Söz konusu Müslümanların tüm bu gerçekleri fark edememelerinin nedeni, konu hakkındaki bilimsel gelişmelerden habersiz olmalarıdır. İşte bu bilgisizlik nedeniyle Diyanet TV’de, Cahız, İbni Miskeveyh, Mevlana ve İbni Haldun gibi geçmişte İslam coğrafyasında yetişmiş bazı isimler sözde referans gösterilerek bu kişilerin bilgi eksikliğinden kaynaklanan hatalı fikir ve görüşleri güya evrimin delilleri gibi sunulmaya çalışılmıştır. Bu yetersiz ve geçersiz propaganda yöntemi bilimsel gelişmeleri takip etmeyen, evrim teorisinin geçersizliğini anlatan yayınları okumayan bir insanın evrim teorisini bilimsel bir gerçek zannetme yanılgısına nasıl düştüğünü açıkça göstermektedir.

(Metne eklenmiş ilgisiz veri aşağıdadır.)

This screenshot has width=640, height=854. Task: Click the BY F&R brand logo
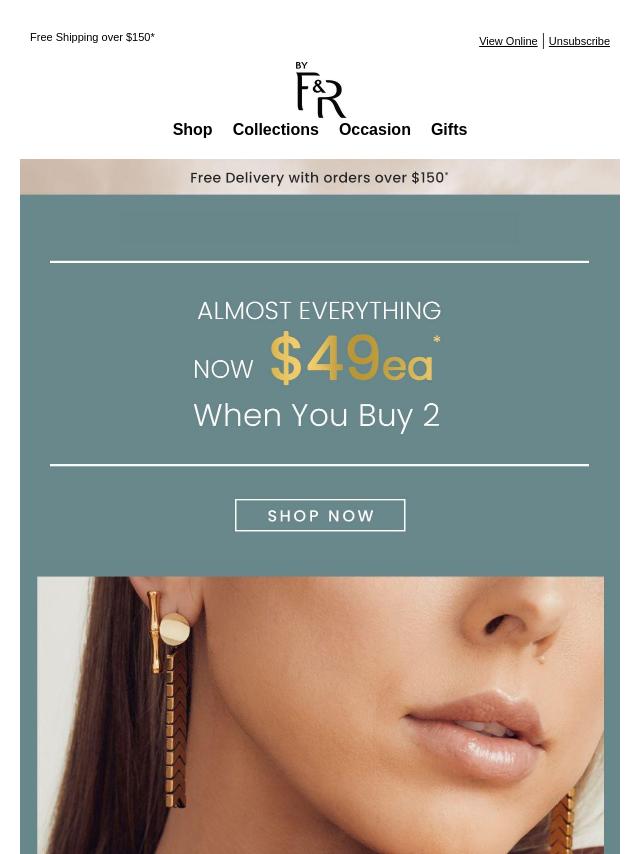(320, 89)
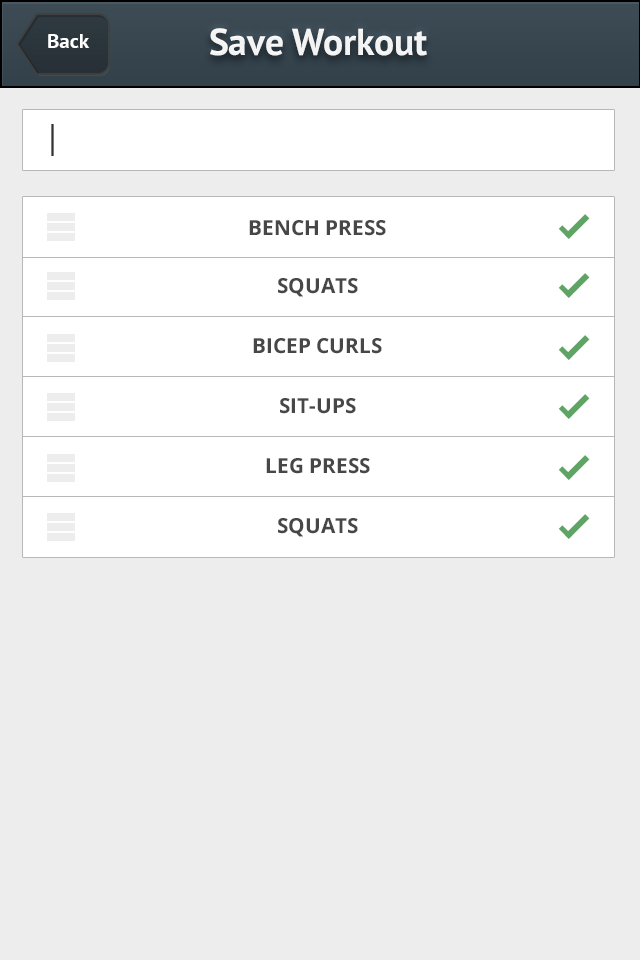
Task: Uncheck the BENCH PRESS green checkmark
Action: [x=573, y=227]

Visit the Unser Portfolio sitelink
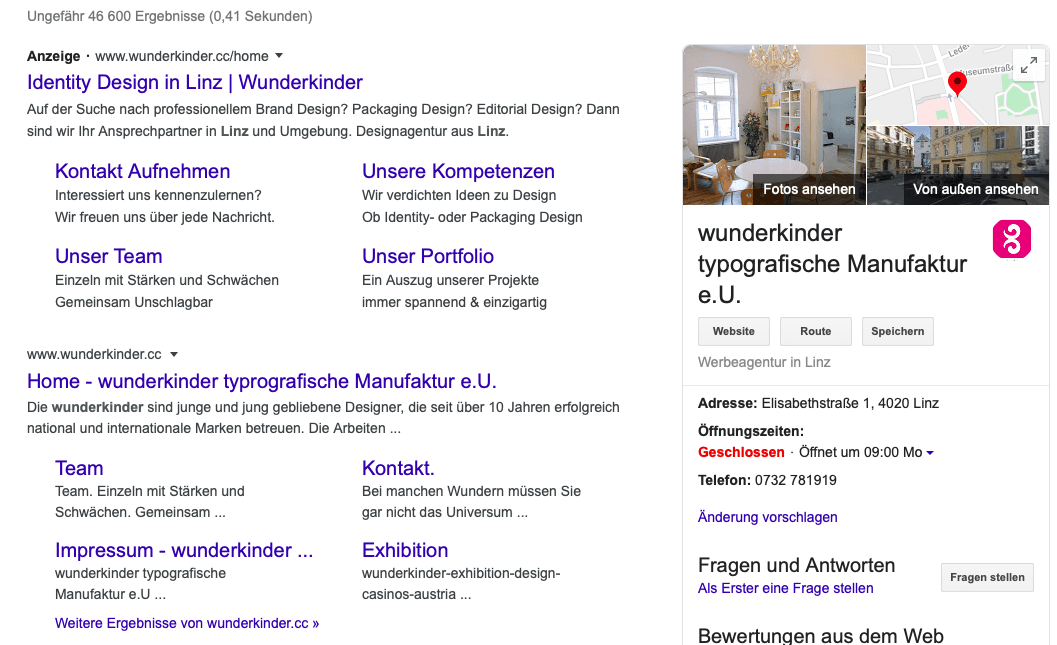pos(428,256)
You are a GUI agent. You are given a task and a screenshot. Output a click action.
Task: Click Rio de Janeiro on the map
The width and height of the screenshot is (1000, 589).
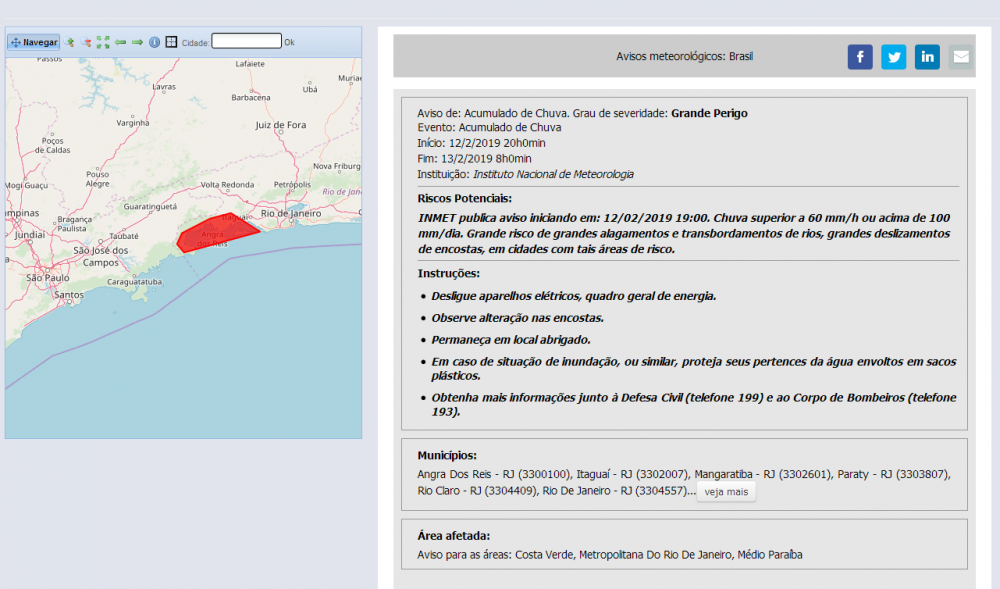289,214
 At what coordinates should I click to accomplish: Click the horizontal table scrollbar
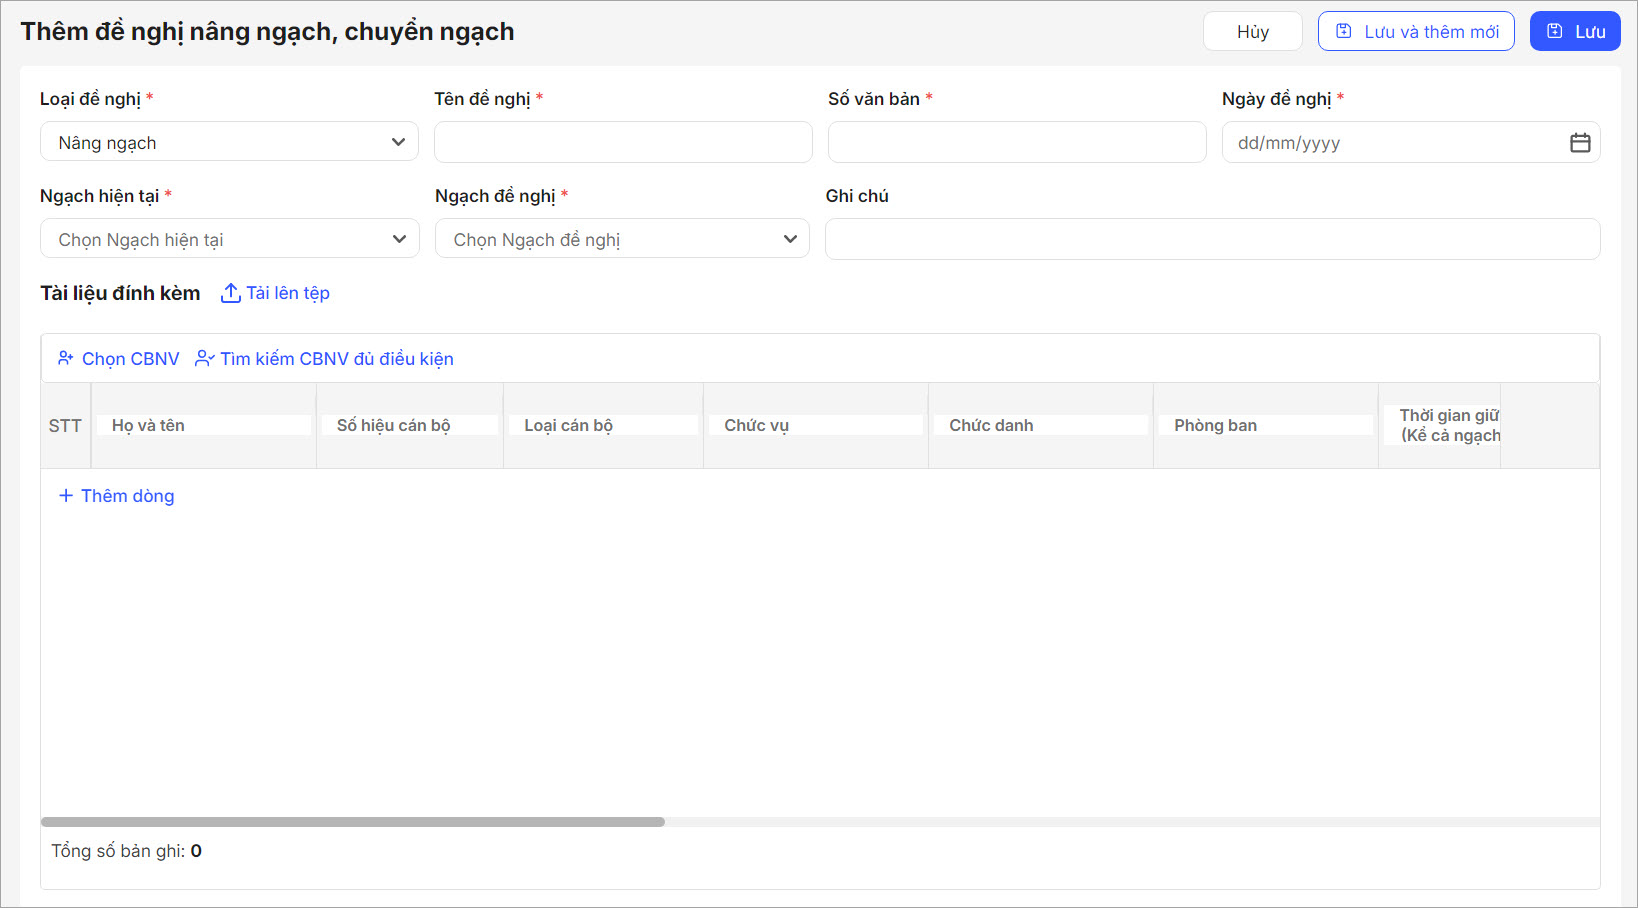[352, 822]
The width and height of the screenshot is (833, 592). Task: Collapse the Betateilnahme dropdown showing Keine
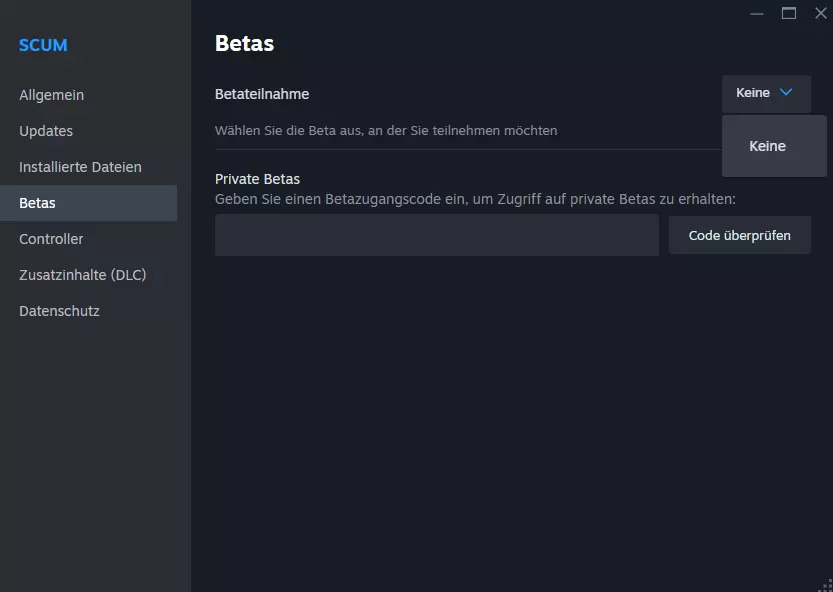(766, 93)
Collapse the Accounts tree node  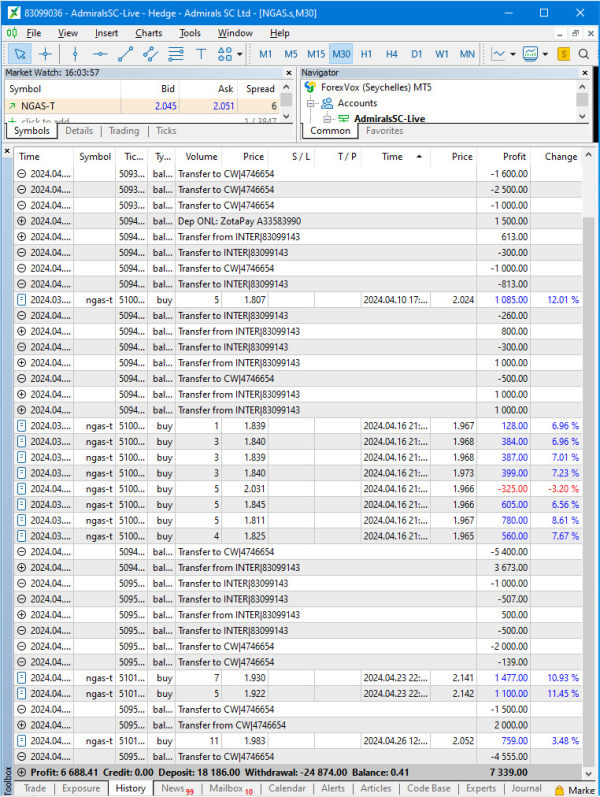[x=311, y=103]
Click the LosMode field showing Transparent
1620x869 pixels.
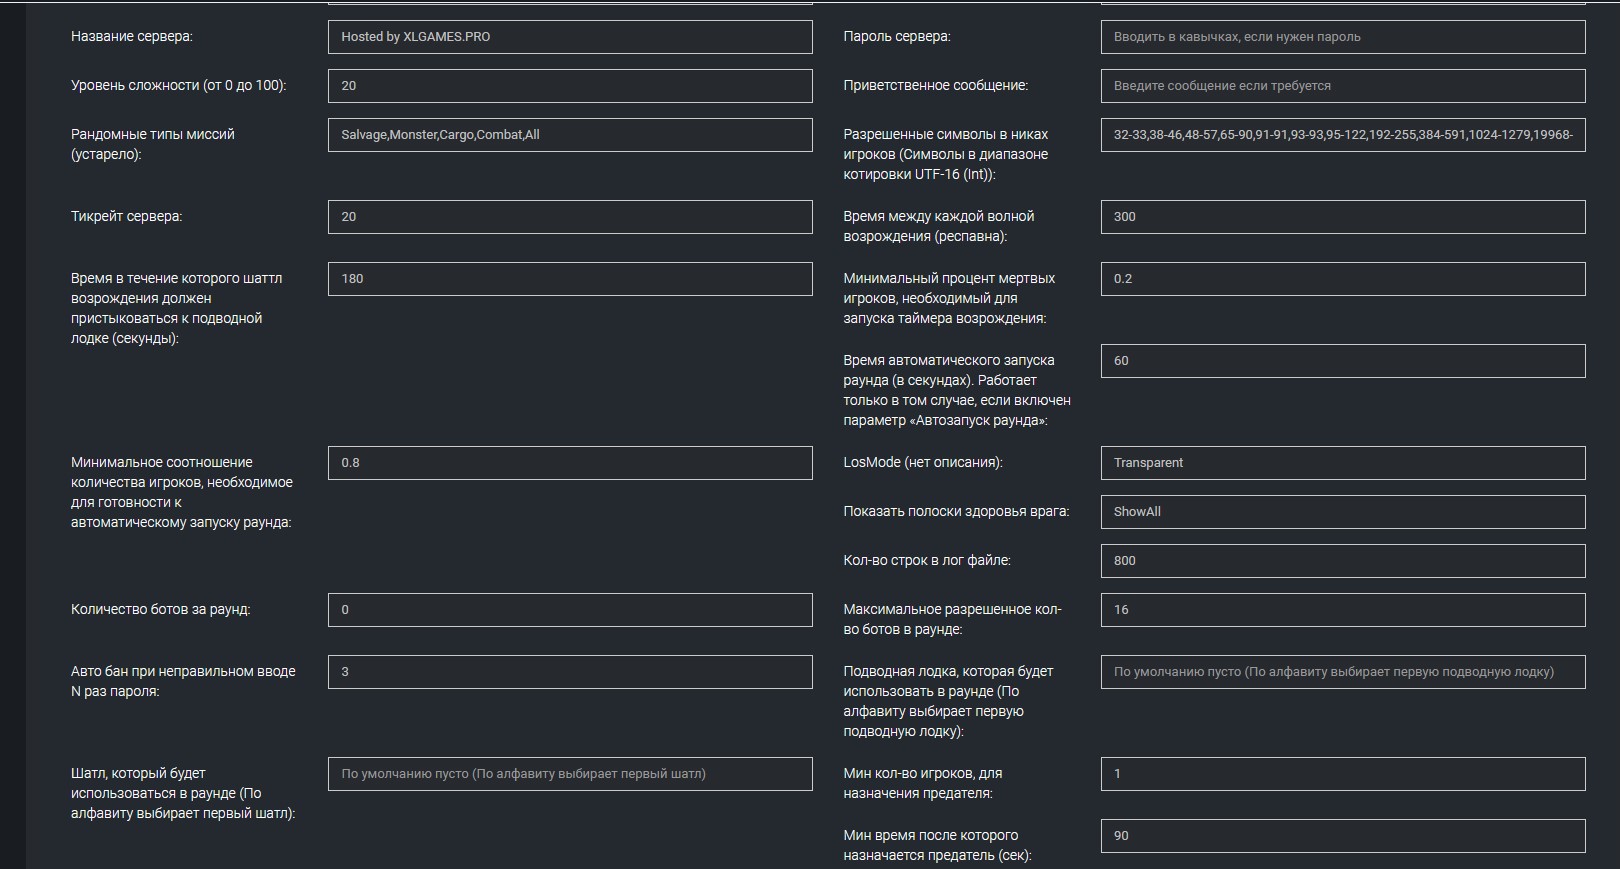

Ancak bilgisizlik, bu konudaki eserleri okumakla kolayca giderilebilecek bir eksikliktir.
Evrim teorisi konusunda detaylı bilgi sahibi olan bir Müslüman için, evrimcilerin iddiaları karşısında kararsız veya suskun kalma gibi bir durum kesinlikle olmayacaktır. Bunun yanı sıra, Allah'ın eşsiz yaratışını ve tüm kainatı saran kusursuz sanatını derin derin düşünmek, Kuran'a kuvvetle sarılmak ve Kuran ayetlerinde bildirilen gerçekleri kavramak bu olumsuz etkilerden kurtulmanın en kolay yoludur.
Allah’ın varlığına, birliğine, yoktan yaratmasına, iman esasına ve Kur’an'a tümüyle karşıt olan evrim teorisini elde hiçbir bilimsel delil olmadığı halde milyonlara telkin etmek son derece vahim ve hatadır. TRT ve Diyanet TV ve buralarda görev alan yetkililerin bu hataya düşmemeleri için evrim propagandasına son vermeleri elzemdir.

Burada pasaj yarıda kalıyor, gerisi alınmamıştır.